Writing

Feed Software, technology, sysadmin war stories, and more.

Sunday, May 20, 2012

Production change watcher

What do you do when you have a large distributed service which can run on computers all over the world and you need to keep track of changes? There are some more complicating factors here, like having groups of computers come and go over time. You want to know about instances of your code running out there without having to explicitly add or delete those locations from yet another config file.

Worse still, imagine there are about a dozen people who have security access to actually make changes to this global system, and they're not always good about logging what's happening. This is going on in parallel with your own on-call duties when you are expected to deal with problems right away.

My solution to this was to rig up a tattler of sorts. It would grovel around in a few places to find every possible cluster where jobs could run, and then it would poll each one for status. Any jobs it found which were owned by my service would then be noted. If it had seen them on a previous pass, then it would compare their current status to that of the last pass. Any changes would then be logged as having happened in that specific interval, and it would grab the responsible party.

Here's the catch: at the time, there was no audit log. All you could see was the current state of a given job, when it had last been changed, and who changed it. That meant you had to keep checking to catch a change by someone before some other change bumped it out.
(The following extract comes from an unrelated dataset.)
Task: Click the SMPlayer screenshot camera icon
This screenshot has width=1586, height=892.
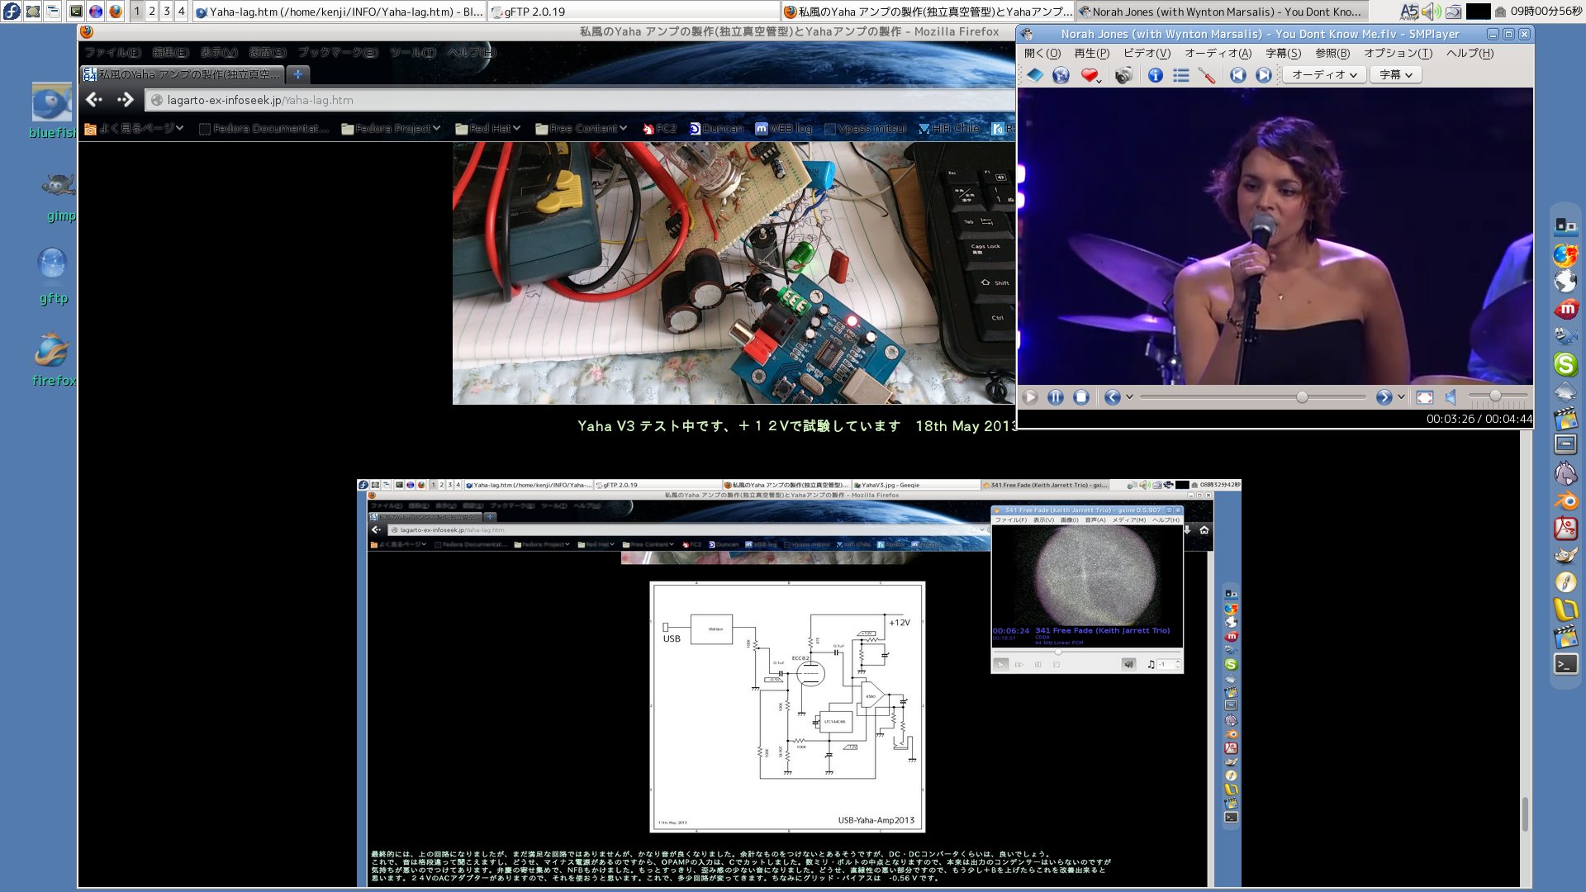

It wasn't perfect, but it did work. I turned it into a simple web table where jobs were rows and clusters were columns, and each cell would change its contents (color and character) based on what had been going on lately.

This created some interesting patterns. Multiple changes applied to a single location would show up as a series of "hot" cells stacked in the same column. If, however, someone had just changed a given job in a bunch of places, that same "hot" pattern would stretch out horizontally in its row.

Being able to match this up with pages was great. If something in that table happened to match the jobs which started throwing alerts, then I could find out who did it and ask them what they broke. Normally, this sort of thing would slip away unless someone happened to notice the same userid in the "last changed by" field and similar timing in the "last changed at" fields.

Sure, it was an evil hack caused by being unable to get a reasonable feed for change data any other way, but it was definitely useful.